§ Exercise prompt: Return every line from the one with "Select the 4小时 timeframe" through the one with "Enable reader view", inclusive, exactly as it appears below.

*** Opening of Data to examine ***

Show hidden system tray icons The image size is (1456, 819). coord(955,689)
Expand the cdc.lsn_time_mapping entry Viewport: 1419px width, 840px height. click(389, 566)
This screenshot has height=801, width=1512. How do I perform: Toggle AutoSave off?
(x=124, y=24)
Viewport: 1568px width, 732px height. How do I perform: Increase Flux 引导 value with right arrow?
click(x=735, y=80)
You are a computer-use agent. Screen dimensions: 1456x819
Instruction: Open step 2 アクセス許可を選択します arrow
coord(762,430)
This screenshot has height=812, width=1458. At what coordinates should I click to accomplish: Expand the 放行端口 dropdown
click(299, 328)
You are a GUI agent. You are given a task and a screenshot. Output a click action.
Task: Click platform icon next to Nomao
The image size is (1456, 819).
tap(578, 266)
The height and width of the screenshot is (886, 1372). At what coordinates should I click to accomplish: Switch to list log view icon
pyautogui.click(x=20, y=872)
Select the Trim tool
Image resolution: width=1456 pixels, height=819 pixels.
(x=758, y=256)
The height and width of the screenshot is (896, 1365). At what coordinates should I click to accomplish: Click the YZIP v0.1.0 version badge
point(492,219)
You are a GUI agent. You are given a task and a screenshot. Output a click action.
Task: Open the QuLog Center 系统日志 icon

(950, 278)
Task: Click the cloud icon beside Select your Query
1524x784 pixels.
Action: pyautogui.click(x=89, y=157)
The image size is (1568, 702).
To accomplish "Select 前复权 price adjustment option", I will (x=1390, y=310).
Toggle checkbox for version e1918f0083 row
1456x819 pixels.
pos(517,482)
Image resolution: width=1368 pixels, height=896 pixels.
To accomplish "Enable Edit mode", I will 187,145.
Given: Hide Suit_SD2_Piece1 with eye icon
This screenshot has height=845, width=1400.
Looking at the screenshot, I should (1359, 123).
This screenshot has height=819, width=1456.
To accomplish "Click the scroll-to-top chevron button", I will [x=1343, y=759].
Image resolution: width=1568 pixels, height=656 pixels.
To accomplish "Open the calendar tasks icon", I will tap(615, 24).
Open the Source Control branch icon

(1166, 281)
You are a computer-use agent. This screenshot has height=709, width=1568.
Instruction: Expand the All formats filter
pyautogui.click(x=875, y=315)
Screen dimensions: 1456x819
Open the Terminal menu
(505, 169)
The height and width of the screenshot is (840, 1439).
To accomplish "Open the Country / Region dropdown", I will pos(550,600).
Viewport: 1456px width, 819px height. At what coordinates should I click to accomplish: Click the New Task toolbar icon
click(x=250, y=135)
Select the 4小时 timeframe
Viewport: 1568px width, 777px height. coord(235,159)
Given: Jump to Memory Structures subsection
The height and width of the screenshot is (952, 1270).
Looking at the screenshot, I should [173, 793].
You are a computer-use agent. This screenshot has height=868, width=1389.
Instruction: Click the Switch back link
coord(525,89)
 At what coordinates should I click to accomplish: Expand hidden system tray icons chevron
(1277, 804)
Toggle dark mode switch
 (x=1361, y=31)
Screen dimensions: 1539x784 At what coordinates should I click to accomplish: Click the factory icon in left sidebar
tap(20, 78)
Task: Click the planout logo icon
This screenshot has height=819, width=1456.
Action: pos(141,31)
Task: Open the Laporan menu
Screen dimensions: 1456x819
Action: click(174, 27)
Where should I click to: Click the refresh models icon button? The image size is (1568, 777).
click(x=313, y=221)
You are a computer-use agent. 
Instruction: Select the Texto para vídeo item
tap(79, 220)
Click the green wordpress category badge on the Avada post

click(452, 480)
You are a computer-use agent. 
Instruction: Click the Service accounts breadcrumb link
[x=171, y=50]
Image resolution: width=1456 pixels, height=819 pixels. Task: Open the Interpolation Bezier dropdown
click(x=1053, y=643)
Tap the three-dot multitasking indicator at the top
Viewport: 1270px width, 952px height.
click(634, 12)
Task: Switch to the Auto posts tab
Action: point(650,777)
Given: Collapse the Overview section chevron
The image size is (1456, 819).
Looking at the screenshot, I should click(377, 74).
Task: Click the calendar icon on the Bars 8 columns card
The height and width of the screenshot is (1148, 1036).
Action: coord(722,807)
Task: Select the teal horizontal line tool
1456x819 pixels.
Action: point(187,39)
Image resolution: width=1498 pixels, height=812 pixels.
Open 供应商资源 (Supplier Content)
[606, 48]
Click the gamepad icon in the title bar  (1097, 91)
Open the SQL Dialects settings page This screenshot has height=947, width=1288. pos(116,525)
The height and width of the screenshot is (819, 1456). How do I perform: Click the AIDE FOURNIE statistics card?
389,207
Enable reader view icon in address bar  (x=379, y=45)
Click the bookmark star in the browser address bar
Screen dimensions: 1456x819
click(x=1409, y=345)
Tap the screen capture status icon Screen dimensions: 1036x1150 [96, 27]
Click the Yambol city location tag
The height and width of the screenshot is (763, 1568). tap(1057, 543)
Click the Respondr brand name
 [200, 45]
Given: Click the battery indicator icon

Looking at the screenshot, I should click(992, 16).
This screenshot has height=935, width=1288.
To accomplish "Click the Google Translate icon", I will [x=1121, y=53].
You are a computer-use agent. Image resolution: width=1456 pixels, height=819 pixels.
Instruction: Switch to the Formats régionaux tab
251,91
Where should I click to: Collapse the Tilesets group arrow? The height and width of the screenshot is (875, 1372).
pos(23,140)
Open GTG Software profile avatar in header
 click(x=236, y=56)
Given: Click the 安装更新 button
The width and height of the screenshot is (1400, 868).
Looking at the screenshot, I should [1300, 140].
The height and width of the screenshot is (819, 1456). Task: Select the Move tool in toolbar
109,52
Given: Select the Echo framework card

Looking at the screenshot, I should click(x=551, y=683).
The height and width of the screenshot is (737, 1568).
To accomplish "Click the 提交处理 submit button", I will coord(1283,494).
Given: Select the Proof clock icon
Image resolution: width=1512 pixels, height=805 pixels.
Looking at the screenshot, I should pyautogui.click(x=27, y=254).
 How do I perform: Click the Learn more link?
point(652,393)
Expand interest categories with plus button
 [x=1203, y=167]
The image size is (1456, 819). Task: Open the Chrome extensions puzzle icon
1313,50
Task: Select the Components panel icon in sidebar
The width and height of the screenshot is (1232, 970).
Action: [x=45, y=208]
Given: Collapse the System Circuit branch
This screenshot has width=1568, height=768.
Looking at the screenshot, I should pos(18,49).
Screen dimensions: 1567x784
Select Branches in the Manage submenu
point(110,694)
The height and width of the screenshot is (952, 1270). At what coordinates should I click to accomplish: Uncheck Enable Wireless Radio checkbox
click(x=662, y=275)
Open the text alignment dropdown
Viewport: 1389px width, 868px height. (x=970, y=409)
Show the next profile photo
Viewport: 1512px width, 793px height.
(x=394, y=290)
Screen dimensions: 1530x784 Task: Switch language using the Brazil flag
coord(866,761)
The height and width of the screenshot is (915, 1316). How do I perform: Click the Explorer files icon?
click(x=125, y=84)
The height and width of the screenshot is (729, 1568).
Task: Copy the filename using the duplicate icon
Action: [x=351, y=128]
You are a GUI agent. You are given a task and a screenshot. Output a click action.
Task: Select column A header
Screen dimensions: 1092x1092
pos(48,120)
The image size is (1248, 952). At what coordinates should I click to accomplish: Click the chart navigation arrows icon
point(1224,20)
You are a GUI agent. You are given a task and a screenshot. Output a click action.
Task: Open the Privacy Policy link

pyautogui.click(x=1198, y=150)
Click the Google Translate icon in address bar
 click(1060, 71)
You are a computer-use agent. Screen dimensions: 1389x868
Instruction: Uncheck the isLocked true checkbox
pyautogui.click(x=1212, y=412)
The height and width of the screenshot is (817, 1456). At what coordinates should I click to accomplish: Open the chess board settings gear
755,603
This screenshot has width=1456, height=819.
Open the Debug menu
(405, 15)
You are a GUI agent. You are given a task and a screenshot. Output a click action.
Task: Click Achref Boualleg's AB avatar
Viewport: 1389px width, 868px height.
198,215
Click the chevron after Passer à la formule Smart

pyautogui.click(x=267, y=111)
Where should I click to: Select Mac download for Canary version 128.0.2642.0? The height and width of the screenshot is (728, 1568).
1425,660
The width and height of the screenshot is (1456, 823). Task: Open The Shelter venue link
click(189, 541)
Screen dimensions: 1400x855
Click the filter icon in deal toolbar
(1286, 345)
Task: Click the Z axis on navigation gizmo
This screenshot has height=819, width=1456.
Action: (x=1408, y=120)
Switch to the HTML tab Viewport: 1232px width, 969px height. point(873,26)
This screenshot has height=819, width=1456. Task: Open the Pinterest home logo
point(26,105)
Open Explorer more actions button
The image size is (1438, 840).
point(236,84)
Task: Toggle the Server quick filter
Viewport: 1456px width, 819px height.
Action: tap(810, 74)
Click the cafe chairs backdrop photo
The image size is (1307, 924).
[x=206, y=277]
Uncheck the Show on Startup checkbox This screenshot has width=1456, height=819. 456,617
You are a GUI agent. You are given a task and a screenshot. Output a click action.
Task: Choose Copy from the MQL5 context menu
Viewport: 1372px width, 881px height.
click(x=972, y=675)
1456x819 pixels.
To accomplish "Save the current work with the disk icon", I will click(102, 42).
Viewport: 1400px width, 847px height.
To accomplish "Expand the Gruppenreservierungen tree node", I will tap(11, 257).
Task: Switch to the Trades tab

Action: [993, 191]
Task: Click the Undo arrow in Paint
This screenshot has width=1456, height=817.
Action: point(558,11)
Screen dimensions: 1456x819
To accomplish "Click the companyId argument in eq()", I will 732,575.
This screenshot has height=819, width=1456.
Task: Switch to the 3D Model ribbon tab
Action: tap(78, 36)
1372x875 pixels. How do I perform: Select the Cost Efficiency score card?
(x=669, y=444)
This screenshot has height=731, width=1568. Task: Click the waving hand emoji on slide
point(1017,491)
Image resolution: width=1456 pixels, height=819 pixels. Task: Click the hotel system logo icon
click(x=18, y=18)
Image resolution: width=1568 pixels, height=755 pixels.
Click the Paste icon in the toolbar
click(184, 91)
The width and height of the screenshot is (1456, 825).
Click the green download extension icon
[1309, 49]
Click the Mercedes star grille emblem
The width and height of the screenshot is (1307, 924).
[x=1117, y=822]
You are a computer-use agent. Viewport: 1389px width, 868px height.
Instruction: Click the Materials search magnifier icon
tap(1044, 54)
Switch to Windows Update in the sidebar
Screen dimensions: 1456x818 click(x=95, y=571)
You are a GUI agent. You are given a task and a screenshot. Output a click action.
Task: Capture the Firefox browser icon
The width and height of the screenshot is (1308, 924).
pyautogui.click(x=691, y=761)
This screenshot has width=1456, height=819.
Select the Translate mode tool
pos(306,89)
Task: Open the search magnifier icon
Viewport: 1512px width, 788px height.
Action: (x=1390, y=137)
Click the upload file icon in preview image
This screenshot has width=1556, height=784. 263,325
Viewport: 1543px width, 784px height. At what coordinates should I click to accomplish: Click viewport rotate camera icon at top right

*** Close of Data to examine ***

§ Written answer:
Select the 4小时 timeframe
Viewport: 1568px width, 777px height. coord(235,159)
Given: Jump to Memory Structures subsection
The height and width of the screenshot is (952, 1270).
Looking at the screenshot, I should [173, 793].
You are a computer-use agent. This screenshot has height=868, width=1389.
Instruction: Click the Switch back link
coord(525,89)
 At what coordinates should I click to accomplish: Expand hidden system tray icons chevron
(1277, 804)
Toggle dark mode switch
 (x=1361, y=31)
Screen dimensions: 1539x784 At what coordinates should I click to accomplish: Click the factory icon in left sidebar
tap(20, 78)
Task: Click the planout logo icon
This screenshot has height=819, width=1456.
Action: pos(141,31)
Task: Open the Laporan menu
Screen dimensions: 1456x819
Action: click(174, 27)
Where should I click to: Click the refresh models icon button? The image size is (1568, 777).
click(x=313, y=221)
You are a computer-use agent. 
Instruction: Select the Texto para vídeo item
tap(79, 220)
Click the green wordpress category badge on the Avada post

click(452, 480)
You are a computer-use agent. 
Instruction: Click the Service accounts breadcrumb link
[x=171, y=50]
Image resolution: width=1456 pixels, height=819 pixels. Task: Open the Interpolation Bezier dropdown
click(x=1053, y=643)
Tap the three-dot multitasking indicator at the top
Viewport: 1270px width, 952px height.
click(634, 12)
Task: Switch to the Auto posts tab
Action: point(650,777)
Given: Collapse the Overview section chevron
The image size is (1456, 819).
Looking at the screenshot, I should click(377, 74).
Task: Click the calendar icon on the Bars 8 columns card
The height and width of the screenshot is (1148, 1036).
Action: coord(722,807)
Task: Select the teal horizontal line tool
1456x819 pixels.
Action: point(187,39)
Image resolution: width=1498 pixels, height=812 pixels.
Open 供应商资源 (Supplier Content)
[606, 48]
Click the gamepad icon in the title bar  (1097, 91)
Open the SQL Dialects settings page This screenshot has height=947, width=1288. pos(116,525)
The height and width of the screenshot is (819, 1456). How do I perform: Click the AIDE FOURNIE statistics card?
389,207
Enable reader view icon in address bar  (x=379, y=45)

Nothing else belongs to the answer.